FIG. 2 is a diagram showing a cross section of the metal lath plate of the present invention.

FIG. 3 is an explanatory diagram showing a problem of the related art.

FIG. 4 is a diagram showing a metal lath plate after lath processing.

FIG. 5 is an explanatory view showing an example of lamination of a catalyst body and a mesh.

FIG. 6 is an explanatory diagram showing a cross-sectional shape of a catalyst body applied to a catalyst structure.

[Explanation of symbols]

DESCRIPTION OF SYMBOLS 1 ... Catalyst body, 2 ... Net (metal lath plate), 3 ... Catalyst structure, 5 ... Arrow indicating gas flow direction, 6 ... Overlap, 7 ...
Arrows indicating the direction of bending of the lath, 8... Arrows indicating a direction perpendicular to the direction of reference numeral 7, 9...

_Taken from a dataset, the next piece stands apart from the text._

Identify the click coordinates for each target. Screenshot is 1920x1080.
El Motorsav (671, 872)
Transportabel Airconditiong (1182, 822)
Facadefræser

Continuing on the front page (72) Inventor Koichi Yokoyama 3-36 Takara-cho, Kure-shi, Hiroshima F-term inside Babcock Hitachi Kure Laboratory (reference) 3G091 AA06 BA14 GA03 GB01W GB01X GB10W 4D048 AA06 BA07X BA07Y BA23X BA23Y BA26X BA26Y BA27Y BA39X BA39Y BA41X BA41Y BB04 BB07 CA06 4G069 AA01 AA03 AA11 BA17 BB02A BB02B BB04A BB04B BC54A BC54B BC59A BC59B BC60B CA02 CA03 CA13 DA05 EA12 EA25 EA27 EE06

Claims (3)

[Claims] A unit frame formed by alternately stacking a large number of plate-shaped metal laths and a catalyst body formed by alternately bending a plate-shaped catalyst in the opposite direction to form a stepped, corrugated or U-shaped cross section. In the catalyst structure accommodated in, both ends of the plate-shaped metal lath on the side of the contact portion with the unit frame are bent by the same length as the interval between the catalyst bodies to form an overlap margin,
An exhaust gas purifying catalyst structure, wherein an end of the overlap margin is arranged to be in contact with an adjacent flat metal lath. 2. The exhaust gas purifying catalyst structure according to claim 1, wherein a catalyst component comprising at least one oxide of titanium, vanadium, molybdenum and tungsten is carried on the surface of the flat metal lath. body. 3. A catalyst structure is formed by stacking a large number of catalyst bodies which are formed by bending a plate-like catalyst alternately in the opposite direction to form a step-like, corrugated, or U-shaped cross section, and housed in a unit frame. When doing so, a flat metal lath disposed between the catalyst bodies, both ends of the contact portion side with the unit frame are bent by the same length as the interval between the catalyst bodies, and the tip ends are adjacent to each other. 3. An overlapping margin is provided so as to come into contact with a flat metal lath to be formed.
7. A metal lath plate used for forming the exhaust gas purifying catalyst structure according to the above item.